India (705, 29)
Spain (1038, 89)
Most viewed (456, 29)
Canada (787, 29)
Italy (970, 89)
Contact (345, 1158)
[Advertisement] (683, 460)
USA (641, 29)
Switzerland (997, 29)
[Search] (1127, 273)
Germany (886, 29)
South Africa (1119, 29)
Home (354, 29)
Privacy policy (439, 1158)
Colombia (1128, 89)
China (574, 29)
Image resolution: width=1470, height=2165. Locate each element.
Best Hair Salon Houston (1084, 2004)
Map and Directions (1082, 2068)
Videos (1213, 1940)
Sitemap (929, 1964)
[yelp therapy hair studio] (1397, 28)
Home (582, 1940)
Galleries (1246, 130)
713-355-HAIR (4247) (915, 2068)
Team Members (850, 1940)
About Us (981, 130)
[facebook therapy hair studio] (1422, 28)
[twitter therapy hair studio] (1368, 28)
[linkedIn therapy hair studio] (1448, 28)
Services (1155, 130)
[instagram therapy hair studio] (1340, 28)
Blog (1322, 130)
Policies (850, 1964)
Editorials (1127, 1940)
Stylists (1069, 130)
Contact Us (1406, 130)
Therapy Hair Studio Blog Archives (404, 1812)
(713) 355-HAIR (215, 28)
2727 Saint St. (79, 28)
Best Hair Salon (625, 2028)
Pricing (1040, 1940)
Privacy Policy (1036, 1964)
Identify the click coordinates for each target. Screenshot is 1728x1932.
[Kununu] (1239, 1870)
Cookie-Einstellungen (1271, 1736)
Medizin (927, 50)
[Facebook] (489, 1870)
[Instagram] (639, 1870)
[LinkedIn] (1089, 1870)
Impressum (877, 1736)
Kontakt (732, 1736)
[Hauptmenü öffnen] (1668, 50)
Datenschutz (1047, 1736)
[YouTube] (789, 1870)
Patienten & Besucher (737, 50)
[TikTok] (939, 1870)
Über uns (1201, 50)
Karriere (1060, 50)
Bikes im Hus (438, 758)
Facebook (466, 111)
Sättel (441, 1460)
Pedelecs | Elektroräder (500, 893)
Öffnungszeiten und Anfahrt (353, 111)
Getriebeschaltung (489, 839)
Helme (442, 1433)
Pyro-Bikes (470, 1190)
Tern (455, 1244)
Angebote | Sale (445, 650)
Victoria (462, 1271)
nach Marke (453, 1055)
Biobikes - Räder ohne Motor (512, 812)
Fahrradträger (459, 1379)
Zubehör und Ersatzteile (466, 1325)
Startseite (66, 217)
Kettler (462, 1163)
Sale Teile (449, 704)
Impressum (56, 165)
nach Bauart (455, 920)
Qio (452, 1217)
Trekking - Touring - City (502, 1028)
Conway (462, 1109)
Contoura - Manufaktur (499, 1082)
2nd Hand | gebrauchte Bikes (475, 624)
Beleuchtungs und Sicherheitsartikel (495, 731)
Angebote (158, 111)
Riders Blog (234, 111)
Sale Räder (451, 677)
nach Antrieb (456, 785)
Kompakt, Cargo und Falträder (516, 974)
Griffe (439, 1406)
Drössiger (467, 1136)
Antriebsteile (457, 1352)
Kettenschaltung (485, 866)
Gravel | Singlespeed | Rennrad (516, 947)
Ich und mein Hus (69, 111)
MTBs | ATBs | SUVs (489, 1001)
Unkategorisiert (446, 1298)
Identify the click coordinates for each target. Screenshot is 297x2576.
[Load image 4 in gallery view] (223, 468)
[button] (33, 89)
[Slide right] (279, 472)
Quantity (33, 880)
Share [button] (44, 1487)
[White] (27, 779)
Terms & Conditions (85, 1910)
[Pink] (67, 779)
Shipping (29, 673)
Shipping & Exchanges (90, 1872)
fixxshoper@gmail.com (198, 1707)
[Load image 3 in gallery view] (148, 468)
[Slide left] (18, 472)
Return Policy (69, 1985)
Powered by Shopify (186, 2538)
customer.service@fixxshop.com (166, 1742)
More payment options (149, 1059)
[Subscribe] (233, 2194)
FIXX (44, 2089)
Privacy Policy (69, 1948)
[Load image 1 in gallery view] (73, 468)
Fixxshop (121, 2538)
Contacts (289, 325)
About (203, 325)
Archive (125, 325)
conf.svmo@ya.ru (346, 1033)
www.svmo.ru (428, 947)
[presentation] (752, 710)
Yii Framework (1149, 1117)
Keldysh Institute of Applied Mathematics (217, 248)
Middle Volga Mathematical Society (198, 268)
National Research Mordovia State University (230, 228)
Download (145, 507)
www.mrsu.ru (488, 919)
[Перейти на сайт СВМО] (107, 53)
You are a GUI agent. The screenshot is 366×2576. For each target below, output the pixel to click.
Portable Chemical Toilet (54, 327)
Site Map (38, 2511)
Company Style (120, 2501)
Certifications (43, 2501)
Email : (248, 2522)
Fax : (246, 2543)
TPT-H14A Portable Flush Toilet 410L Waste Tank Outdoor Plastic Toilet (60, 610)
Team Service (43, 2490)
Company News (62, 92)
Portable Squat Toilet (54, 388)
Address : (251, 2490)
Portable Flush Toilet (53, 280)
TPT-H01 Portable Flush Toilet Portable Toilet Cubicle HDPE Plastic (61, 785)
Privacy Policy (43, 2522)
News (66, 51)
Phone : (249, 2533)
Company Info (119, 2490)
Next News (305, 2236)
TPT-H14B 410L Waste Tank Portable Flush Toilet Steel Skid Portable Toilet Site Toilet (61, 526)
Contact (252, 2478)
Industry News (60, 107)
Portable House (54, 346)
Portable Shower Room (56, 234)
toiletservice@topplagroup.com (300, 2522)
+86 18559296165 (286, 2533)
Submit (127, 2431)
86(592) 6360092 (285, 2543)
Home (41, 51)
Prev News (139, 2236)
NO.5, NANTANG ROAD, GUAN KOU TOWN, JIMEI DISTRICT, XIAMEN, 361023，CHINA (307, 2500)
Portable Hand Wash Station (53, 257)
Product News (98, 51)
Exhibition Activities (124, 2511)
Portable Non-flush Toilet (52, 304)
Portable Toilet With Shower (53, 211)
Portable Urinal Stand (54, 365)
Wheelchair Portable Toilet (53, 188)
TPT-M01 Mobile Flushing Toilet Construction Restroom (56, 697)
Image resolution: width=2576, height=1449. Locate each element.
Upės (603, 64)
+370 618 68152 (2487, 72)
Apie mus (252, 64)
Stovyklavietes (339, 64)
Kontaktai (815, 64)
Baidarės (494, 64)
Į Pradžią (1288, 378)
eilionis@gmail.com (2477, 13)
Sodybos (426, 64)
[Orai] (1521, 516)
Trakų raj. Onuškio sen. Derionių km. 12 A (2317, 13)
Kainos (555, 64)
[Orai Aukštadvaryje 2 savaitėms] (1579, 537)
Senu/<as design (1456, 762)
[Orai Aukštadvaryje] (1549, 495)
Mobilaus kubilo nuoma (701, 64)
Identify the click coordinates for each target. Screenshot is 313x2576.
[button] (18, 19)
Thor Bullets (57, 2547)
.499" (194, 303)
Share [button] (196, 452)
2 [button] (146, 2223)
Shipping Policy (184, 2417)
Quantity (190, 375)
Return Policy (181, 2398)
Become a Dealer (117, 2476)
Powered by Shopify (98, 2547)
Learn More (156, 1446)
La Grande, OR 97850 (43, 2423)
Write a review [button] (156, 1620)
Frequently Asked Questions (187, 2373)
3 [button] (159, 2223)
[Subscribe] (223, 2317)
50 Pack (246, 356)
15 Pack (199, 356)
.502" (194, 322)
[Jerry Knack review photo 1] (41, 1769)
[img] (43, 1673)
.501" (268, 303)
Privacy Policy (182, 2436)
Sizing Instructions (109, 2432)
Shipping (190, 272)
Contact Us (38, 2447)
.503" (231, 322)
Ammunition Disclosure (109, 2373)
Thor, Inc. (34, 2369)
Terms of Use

ABOUT THIS EXERCISE: From the line containing "Portable House (54, 346)" to the final line of the entries, print every line exactly and nothing else.

RESPONSE TO THE EXERCISE:
Portable House (54, 346)
Portable Shower Room (56, 234)
toiletservice@topplagroup.com (300, 2522)
+86 18559296165 (286, 2533)
Submit (127, 2431)
86(592) 6360092 (285, 2543)
Home (41, 51)
Prev News (139, 2236)
NO.5, NANTANG ROAD, GUAN KOU TOWN, JIMEI DISTRICT, XIAMEN, 361023，CHINA (307, 2500)
Portable Hand Wash Station (53, 257)
Product News (98, 51)
Exhibition Activities (124, 2511)
Portable Non-flush Toilet (52, 304)
Portable Toilet With Shower (53, 211)
Portable Urinal Stand (54, 365)
Wheelchair Portable Toilet (53, 188)
TPT-M01 Mobile Flushing Toilet Construction Restroom (56, 697)
Image resolution: width=2576, height=1449. Locate each element.
Upės (603, 64)
+370 618 68152 (2487, 72)
Apie mus (252, 64)
Stovyklavietes (339, 64)
Kontaktai (815, 64)
Baidarės (494, 64)
Į Pradžią (1288, 378)
eilionis@gmail.com (2477, 13)
Sodybos (426, 64)
[Orai] (1521, 516)
Trakų raj. Onuškio sen. Derionių km. 12 A (2317, 13)
Kainos (555, 64)
[Orai Aukštadvaryje 2 savaitėms] (1579, 537)
Senu/<as design (1456, 762)
[Orai Aukštadvaryje] (1549, 495)
Mobilaus kubilo nuoma (701, 64)
Identify the click coordinates for each target. Screenshot is 313x2576.
[button] (18, 19)
Thor Bullets (57, 2547)
.499" (194, 303)
Share [button] (196, 452)
2 [button] (146, 2223)
Shipping Policy (184, 2417)
Quantity (190, 375)
Return Policy (181, 2398)
Become a Dealer (117, 2476)
Powered by Shopify (98, 2547)
Learn More (156, 1446)
La Grande, OR 97850 (43, 2423)
Write a review [button] (156, 1620)
Frequently Asked Questions (187, 2373)
3 [button] (159, 2223)
[Subscribe] (223, 2317)
50 Pack (246, 356)
15 Pack (199, 356)
.502" (194, 322)
[Jerry Knack review photo 1] (41, 1769)
[img] (43, 1673)
.501" (268, 303)
Privacy Policy (182, 2436)
Sizing Instructions (109, 2432)
Shipping (190, 272)
Contact Us (38, 2447)
.503" (231, 322)
Ammunition Disclosure (109, 2373)
Thor, Inc. (34, 2369)
Terms of Use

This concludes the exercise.